* _REQUIRED TASK_:
Reproduce the part of the Amsterdam blog post between "On my recent" and "can't get enough!", inclusive, word for word.

* _EXCERPT_:

Stories of this Canadian girl's adventures exploring Europe & beyond...join me!

Tuesday, January 31, 2017

the three most interesting things I did in amsterdam...



On my recent three-day trip to Amsterdam, I combined work and play, along with new and old. Amsterdam is always worth a trip, no matter how short or long, but this time I wanted to squeeze in a couple of new experiences in order to get to know the city better.


Since I'm always looking for tips and ideas of what to see when I head to a new city, I thought I would share the 3 most interesting things I did on my most recent visit.


1) I took a boat tour...of course. There are more canals and waterways in Amsterdam than there are in Venice, so I had to get on the water. In fact, I have gone on a boat tour every time I've been here, but each time it feels new. I just can't get enough!


The perspective from a city's river is always unique, but in Amsterdam one gets a whole new scale of originality. Some of the canals are so narrow that you feel like you're cruising the veins; the lifeblood of the city. The vibrant history of how the Dutch created a dam and the ensuing canals is ingenious, and fascinating. Basically, the Amstel River flooded one day and the people of the little town thought, 'huh, cool...now there are all these fun waterways, why don't we keep it like this all the time!' The original dam is now covered by the Damrak, the long main avenue in the centre of Amsterdam.

* _DATA SEGMENT_:
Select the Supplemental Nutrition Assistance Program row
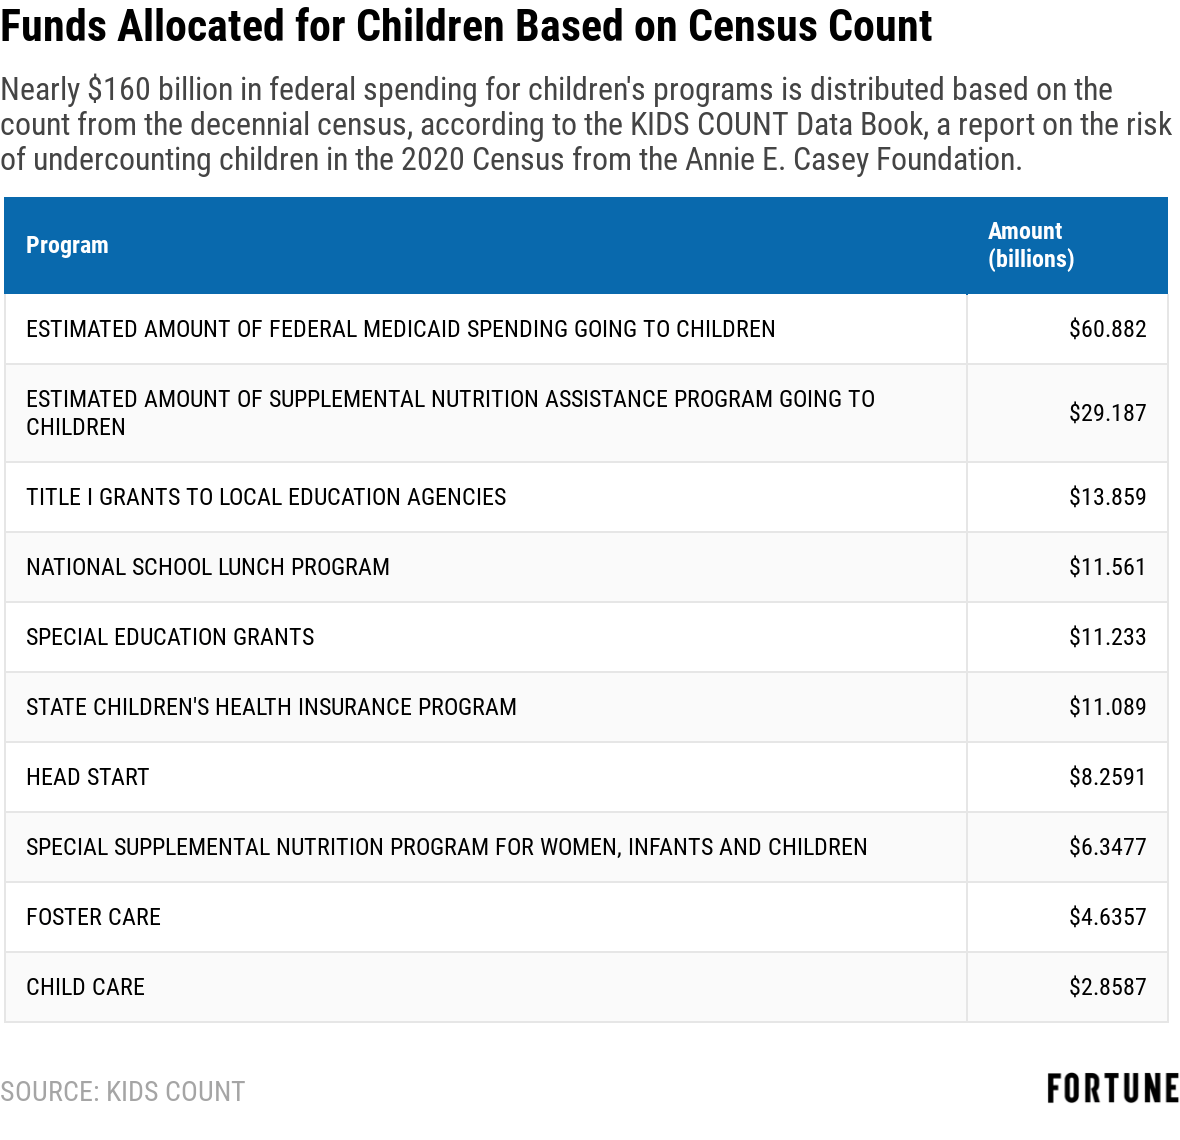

* _FULL ANSWER_:
On my recent three-day trip to Amsterdam, I combined work and play, along with new and old. Amsterdam is always worth a trip, no matter how short or long, but this time I wanted to squeeze in a couple of new experiences in order to get to know the city better.


Since I'm always looking for tips and ideas of what to see when I head to a new city, I thought I would share the 3 most interesting things I did on my most recent visit.


1) I took a boat tour...of course. There are more canals and waterways in Amsterdam than there are in Venice, so I had to get on the water. In fact, I have gone on a boat tour every time I've been here, but each time it feels new. I just can't get enough!